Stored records
■ ■ ■ ■

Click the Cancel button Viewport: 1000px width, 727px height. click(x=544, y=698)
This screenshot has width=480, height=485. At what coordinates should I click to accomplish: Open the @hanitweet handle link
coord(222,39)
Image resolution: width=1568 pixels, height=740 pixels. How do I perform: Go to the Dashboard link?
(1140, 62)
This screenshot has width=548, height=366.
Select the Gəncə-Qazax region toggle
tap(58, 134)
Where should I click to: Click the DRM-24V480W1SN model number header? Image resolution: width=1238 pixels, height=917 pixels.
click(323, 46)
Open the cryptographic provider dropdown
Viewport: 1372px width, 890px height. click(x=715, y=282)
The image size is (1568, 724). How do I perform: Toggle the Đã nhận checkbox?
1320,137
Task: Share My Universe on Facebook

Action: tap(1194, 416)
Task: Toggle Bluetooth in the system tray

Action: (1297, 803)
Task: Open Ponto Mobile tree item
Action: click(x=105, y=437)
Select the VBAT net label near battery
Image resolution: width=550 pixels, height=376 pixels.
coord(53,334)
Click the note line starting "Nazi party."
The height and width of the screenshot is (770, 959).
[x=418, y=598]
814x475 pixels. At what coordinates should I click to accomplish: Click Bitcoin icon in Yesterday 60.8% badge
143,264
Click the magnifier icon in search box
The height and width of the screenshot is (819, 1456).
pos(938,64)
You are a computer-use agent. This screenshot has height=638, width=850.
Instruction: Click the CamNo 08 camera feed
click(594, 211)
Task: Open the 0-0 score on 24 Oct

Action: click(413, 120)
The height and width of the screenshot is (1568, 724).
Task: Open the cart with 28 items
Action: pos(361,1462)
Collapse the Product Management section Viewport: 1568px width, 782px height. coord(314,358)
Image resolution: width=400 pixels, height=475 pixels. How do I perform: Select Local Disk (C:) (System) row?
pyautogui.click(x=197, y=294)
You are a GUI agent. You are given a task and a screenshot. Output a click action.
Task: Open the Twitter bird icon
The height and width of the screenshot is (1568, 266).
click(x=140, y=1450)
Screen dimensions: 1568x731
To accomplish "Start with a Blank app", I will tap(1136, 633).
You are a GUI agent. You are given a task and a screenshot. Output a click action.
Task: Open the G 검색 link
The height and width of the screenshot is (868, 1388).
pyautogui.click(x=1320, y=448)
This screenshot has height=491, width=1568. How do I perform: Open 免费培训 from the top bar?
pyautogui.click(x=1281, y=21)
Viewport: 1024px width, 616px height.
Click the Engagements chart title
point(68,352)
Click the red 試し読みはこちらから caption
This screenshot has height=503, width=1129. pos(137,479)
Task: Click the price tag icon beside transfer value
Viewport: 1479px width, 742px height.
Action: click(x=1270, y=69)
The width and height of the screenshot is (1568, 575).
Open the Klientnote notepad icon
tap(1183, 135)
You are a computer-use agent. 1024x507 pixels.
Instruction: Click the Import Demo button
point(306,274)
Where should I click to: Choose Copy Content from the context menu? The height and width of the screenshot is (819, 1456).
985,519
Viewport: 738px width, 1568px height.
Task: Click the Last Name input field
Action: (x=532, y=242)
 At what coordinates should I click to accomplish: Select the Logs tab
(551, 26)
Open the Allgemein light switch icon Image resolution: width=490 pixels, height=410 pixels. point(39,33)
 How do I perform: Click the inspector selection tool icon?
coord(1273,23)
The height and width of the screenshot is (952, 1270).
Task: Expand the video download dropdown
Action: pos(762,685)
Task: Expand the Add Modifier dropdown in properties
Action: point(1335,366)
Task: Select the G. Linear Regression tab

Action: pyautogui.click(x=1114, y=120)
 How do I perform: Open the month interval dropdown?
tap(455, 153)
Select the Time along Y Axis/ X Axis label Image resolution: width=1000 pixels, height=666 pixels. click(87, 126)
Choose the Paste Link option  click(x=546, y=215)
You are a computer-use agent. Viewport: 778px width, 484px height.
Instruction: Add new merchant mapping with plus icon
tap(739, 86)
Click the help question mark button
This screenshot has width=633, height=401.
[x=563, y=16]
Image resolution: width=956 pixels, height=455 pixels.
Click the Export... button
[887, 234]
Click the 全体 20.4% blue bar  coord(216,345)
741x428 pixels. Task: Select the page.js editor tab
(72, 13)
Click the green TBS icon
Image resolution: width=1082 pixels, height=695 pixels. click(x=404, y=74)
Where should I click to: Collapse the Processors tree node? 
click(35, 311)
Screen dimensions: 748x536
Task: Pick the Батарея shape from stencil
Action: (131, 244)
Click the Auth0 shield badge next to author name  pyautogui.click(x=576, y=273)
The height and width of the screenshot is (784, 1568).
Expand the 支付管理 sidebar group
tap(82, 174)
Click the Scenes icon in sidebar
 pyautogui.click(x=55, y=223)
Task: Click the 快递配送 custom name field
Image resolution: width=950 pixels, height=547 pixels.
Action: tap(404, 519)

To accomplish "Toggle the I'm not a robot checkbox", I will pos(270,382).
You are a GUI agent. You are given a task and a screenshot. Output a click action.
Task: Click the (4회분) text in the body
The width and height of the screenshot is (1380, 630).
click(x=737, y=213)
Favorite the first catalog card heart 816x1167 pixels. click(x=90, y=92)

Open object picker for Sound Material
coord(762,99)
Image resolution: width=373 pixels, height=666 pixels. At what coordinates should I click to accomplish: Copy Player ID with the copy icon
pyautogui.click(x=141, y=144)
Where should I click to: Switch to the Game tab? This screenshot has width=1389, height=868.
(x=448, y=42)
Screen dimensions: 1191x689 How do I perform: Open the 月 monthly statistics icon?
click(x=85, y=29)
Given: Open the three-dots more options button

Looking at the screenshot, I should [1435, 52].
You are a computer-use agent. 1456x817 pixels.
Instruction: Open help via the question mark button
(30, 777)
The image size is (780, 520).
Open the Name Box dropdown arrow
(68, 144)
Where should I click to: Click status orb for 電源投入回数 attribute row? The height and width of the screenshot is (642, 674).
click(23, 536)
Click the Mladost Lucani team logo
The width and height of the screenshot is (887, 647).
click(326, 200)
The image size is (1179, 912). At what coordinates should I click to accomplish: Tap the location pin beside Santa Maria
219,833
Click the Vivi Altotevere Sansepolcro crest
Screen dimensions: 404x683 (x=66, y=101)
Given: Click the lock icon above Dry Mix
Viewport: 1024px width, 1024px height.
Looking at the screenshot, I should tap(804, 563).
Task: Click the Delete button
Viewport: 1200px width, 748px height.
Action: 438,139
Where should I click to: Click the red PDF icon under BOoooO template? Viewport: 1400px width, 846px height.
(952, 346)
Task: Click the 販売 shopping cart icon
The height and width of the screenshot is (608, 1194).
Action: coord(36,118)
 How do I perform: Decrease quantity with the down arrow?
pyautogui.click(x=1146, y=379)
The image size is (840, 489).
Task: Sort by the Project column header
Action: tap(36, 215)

■ ■ ■ ■

*Directions:*
Copy out every line of the material above word for word, changing nothing.

*Finished exercise:*
Click the Cancel button Viewport: 1000px width, 727px height. click(x=544, y=698)
This screenshot has width=480, height=485. At what coordinates should I click to accomplish: Open the @hanitweet handle link
coord(222,39)
Image resolution: width=1568 pixels, height=740 pixels. How do I perform: Go to the Dashboard link?
(1140, 62)
This screenshot has width=548, height=366.
Select the Gəncə-Qazax region toggle
tap(58, 134)
Where should I click to: Click the DRM-24V480W1SN model number header? Image resolution: width=1238 pixels, height=917 pixels.
click(323, 46)
Open the cryptographic provider dropdown
Viewport: 1372px width, 890px height. click(x=715, y=282)
The image size is (1568, 724). How do I perform: Toggle the Đã nhận checkbox?
1320,137
Task: Share My Universe on Facebook

Action: tap(1194, 416)
Task: Toggle Bluetooth in the system tray

Action: (1297, 803)
Task: Open Ponto Mobile tree item
Action: click(x=105, y=437)
Select the VBAT net label near battery
Image resolution: width=550 pixels, height=376 pixels.
coord(53,334)
Click the note line starting "Nazi party."
The height and width of the screenshot is (770, 959).
[x=418, y=598]
814x475 pixels. At what coordinates should I click to accomplish: Click Bitcoin icon in Yesterday 60.8% badge
143,264
Click the magnifier icon in search box
The height and width of the screenshot is (819, 1456).
pos(938,64)
You are a computer-use agent. This screenshot has height=638, width=850.
Instruction: Click the CamNo 08 camera feed
click(594, 211)
Task: Open the 0-0 score on 24 Oct

Action: click(413, 120)
The height and width of the screenshot is (1568, 724).
Task: Open the cart with 28 items
Action: pos(361,1462)
Collapse the Product Management section Viewport: 1568px width, 782px height. coord(314,358)
Image resolution: width=400 pixels, height=475 pixels. How do I perform: Select Local Disk (C:) (System) row?
pyautogui.click(x=197, y=294)
You are a GUI agent. You are given a task and a screenshot. Output a click action.
Task: Open the Twitter bird icon
The height and width of the screenshot is (1568, 266).
click(x=140, y=1450)
Screen dimensions: 1568x731
To accomplish "Start with a Blank app", I will tap(1136, 633).
You are a GUI agent. You are given a task and a screenshot. Output a click action.
Task: Open the G 검색 link
The height and width of the screenshot is (868, 1388).
pyautogui.click(x=1320, y=448)
This screenshot has height=491, width=1568. How do I perform: Open 免费培训 from the top bar?
pyautogui.click(x=1281, y=21)
Viewport: 1024px width, 616px height.
Click the Engagements chart title
point(68,352)
Click the red 試し読みはこちらから caption
This screenshot has height=503, width=1129. pos(137,479)
Task: Click the price tag icon beside transfer value
Viewport: 1479px width, 742px height.
Action: click(x=1270, y=69)
The width and height of the screenshot is (1568, 575).
Open the Klientnote notepad icon
tap(1183, 135)
You are a computer-use agent. 1024x507 pixels.
Instruction: Click the Import Demo button
point(306,274)
Where should I click to: Choose Copy Content from the context menu? The height and width of the screenshot is (819, 1456).
985,519
Viewport: 738px width, 1568px height.
Task: Click the Last Name input field
Action: (x=532, y=242)
 At what coordinates should I click to accomplish: Select the Logs tab
(551, 26)
Open the Allgemein light switch icon Image resolution: width=490 pixels, height=410 pixels. point(39,33)
 How do I perform: Click the inspector selection tool icon?
coord(1273,23)
The height and width of the screenshot is (952, 1270).
Task: Expand the video download dropdown
Action: pos(762,685)
Task: Expand the Add Modifier dropdown in properties
Action: point(1335,366)
Task: Select the G. Linear Regression tab

Action: pyautogui.click(x=1114, y=120)
 How do I perform: Open the month interval dropdown?
tap(455, 153)
Select the Time along Y Axis/ X Axis label Image resolution: width=1000 pixels, height=666 pixels. click(87, 126)
Choose the Paste Link option  click(x=546, y=215)
You are a computer-use agent. Viewport: 778px width, 484px height.
Instruction: Add new merchant mapping with plus icon
tap(739, 86)
Click the help question mark button
This screenshot has width=633, height=401.
[x=563, y=16]
Image resolution: width=956 pixels, height=455 pixels.
Click the Export... button
[887, 234]
Click the 全体 20.4% blue bar  coord(216,345)
741x428 pixels. Task: Select the page.js editor tab
(72, 13)
Click the green TBS icon
Image resolution: width=1082 pixels, height=695 pixels. click(x=404, y=74)
Where should I click to: Collapse the Processors tree node? 
click(35, 311)
Screen dimensions: 748x536
Task: Pick the Батарея shape from stencil
Action: (131, 244)
Click the Auth0 shield badge next to author name  pyautogui.click(x=576, y=273)
The height and width of the screenshot is (784, 1568).
Expand the 支付管理 sidebar group
tap(82, 174)
Click the Scenes icon in sidebar
 pyautogui.click(x=55, y=223)
Task: Click the 快递配送 custom name field
Image resolution: width=950 pixels, height=547 pixels.
Action: tap(404, 519)

To accomplish "Toggle the I'm not a robot checkbox", I will pos(270,382).
You are a GUI agent. You are given a task and a screenshot. Output a click action.
Task: Click the (4회분) text in the body
The width and height of the screenshot is (1380, 630).
click(x=737, y=213)
Favorite the first catalog card heart 816x1167 pixels. click(x=90, y=92)

Open object picker for Sound Material
coord(762,99)
Image resolution: width=373 pixels, height=666 pixels. At what coordinates should I click to accomplish: Copy Player ID with the copy icon
pyautogui.click(x=141, y=144)
Where should I click to: Switch to the Game tab? This screenshot has width=1389, height=868.
(x=448, y=42)
Screen dimensions: 1191x689 How do I perform: Open the 月 monthly statistics icon?
click(x=85, y=29)
Given: Open the three-dots more options button

Looking at the screenshot, I should [1435, 52].
You are a computer-use agent. 1456x817 pixels.
Instruction: Open help via the question mark button
(30, 777)
The image size is (780, 520).
Open the Name Box dropdown arrow
(68, 144)
Where should I click to: Click status orb for 電源投入回数 attribute row? The height and width of the screenshot is (642, 674).
click(23, 536)
Click the Mladost Lucani team logo
The width and height of the screenshot is (887, 647).
click(326, 200)
The image size is (1179, 912). At what coordinates should I click to accomplish: Tap the location pin beside Santa Maria
219,833
Click the Vivi Altotevere Sansepolcro crest
Screen dimensions: 404x683 (x=66, y=101)
Given: Click the lock icon above Dry Mix
Viewport: 1024px width, 1024px height.
Looking at the screenshot, I should tap(804, 563).
Task: Click the Delete button
Viewport: 1200px width, 748px height.
Action: 438,139
Where should I click to: Click the red PDF icon under BOoooO template? Viewport: 1400px width, 846px height.
(952, 346)
Task: Click the 販売 shopping cart icon
The height and width of the screenshot is (608, 1194).
Action: coord(36,118)
 How do I perform: Decrease quantity with the down arrow?
pyautogui.click(x=1146, y=379)
The image size is (840, 489).
Task: Sort by the Project column header
Action: tap(36, 215)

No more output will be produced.